In fact, there are thousands of songs that utilize the most common guitar chord progressions. For beginners, the first three guitar chord progressions are the easiest to learn. Once you’ve mastered them, you can move on to intermediate guitar chord progressions.
50s Progression (I, vi, IV, V or I, vi, ii, V)
It can be heard as early as classical music, most notably in the work of Mozart. It, however, became immensely popular in the 1950s when the Doo-Wop genre used the progression extensively. “Monster Mash” by Boris Picket and “The Book of Love” by The Monotones are notable examples.
Pachelbel’s Progression (I, V, vi, iii)
It’s commonly seen in classical music but it’s also used in more modern songs. For example, Pachelbel’s progression is used in “Canon in D Major,” but it’s also used in Green Day’s “Basketcase.”
Pop-Punk Progression (I, V, vi, IV)
It was popularized in the 1990s but was seen as early as the 1950s in popular music. The progression lends itself to a slightly edgier sound. “Already Gone” by Kelly Clarkson, “Cryin’” by Aerosmith, and “Down Under” by Men at Work all use this progression.
The Blues Progression (I, I, I, I, IV, IV, I, I, V, V, I, I)
It startles the line between a beginner’s progression and an intermediate progression. While the blues progression uses more chord changes than beginner progressions, it’s one of the most commonly used ones. It uses the standard 12-bar blues progression, although songs outside of the genre have used the progression successfully.
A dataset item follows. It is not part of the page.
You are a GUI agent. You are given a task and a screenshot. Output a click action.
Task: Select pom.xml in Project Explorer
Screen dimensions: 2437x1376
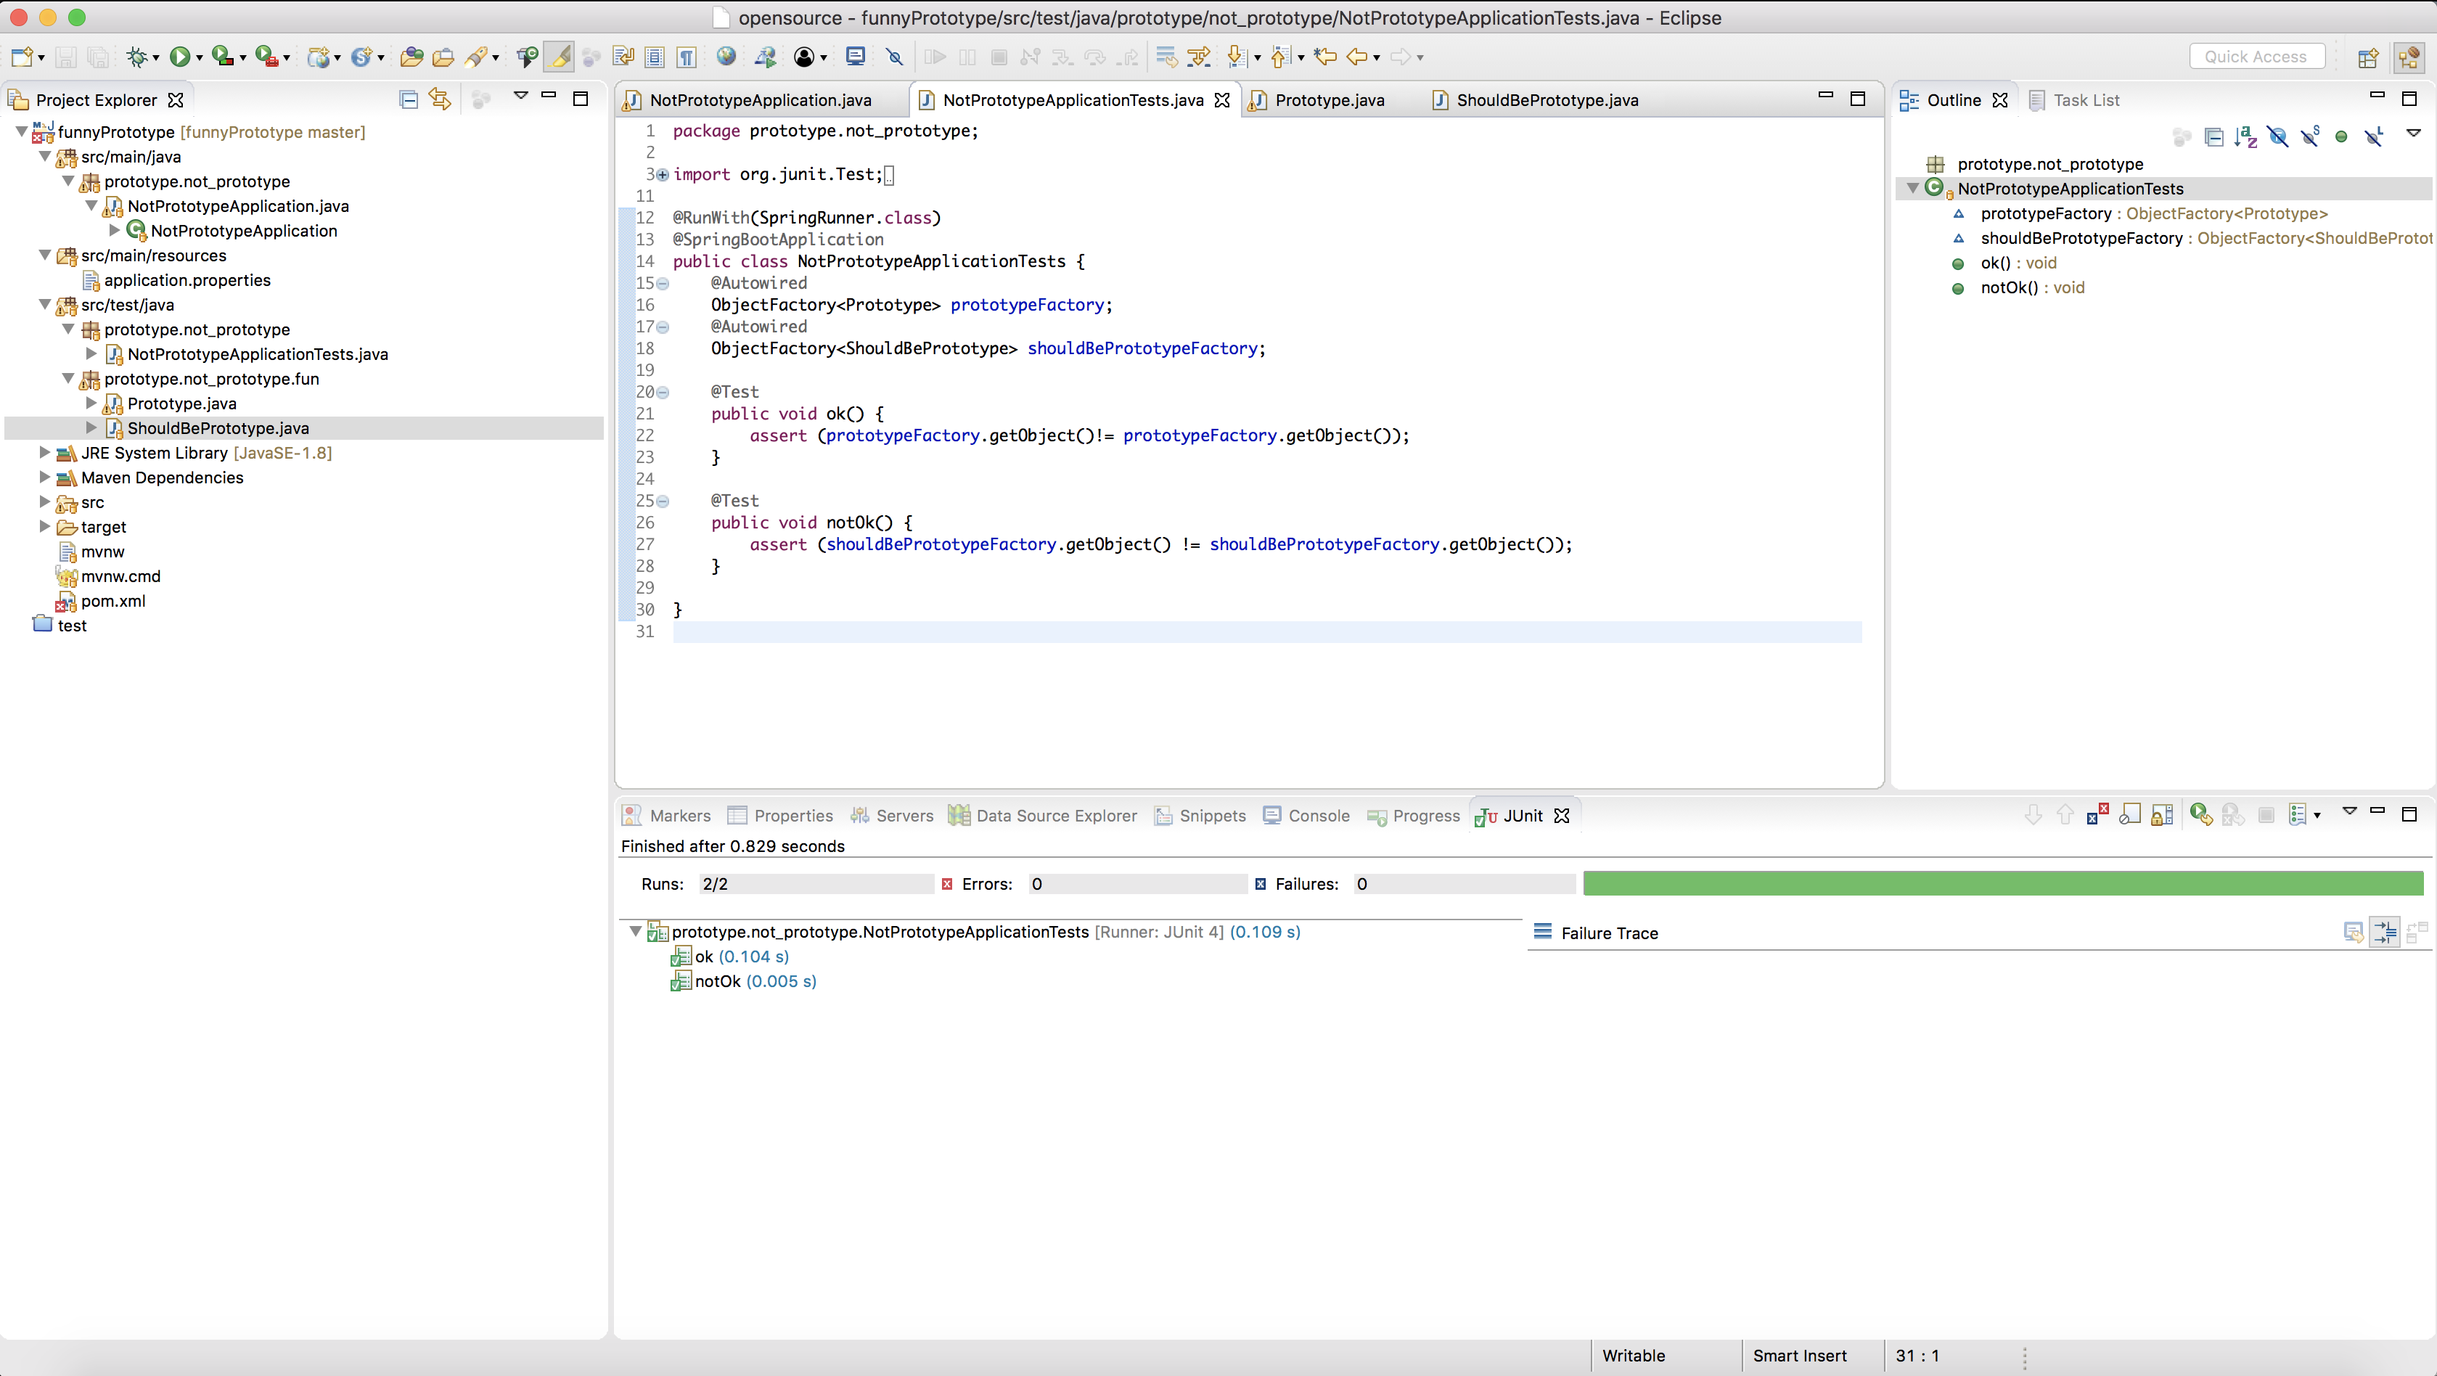(x=113, y=602)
Tracy Chapman’s “Give Me One Reason” is a good example.
Descending Flamenco Progression (vi, V, IV, III)
It’s an intermediate progression that’s seen in some blues songs and alternative recordings. “California Dreamin’,” for example, uses this guitar chord progression. A variation of this progression (vi, V, VI, V) is also seen more often in modern music.
Stepwise Bass Down (I, V6, vi)
It’s an intermediate progression that uses inverted chords. It’s a relatively new progression that can be heard in “Shut Up and Dance” by Walk the Moon. It can also be heard in songs from the 1960s and 1970s, although it’s rarer than the progressions listed above.
A Final Note
Now that you know all about chord progressions, it will only get easier from here. Make sure you give yourself plenty of time to practice the guitar every day. Remember to give your new chord progressions some weeks to improve and you’ll be surprised by how far you’ve come after some time. Happy strumming!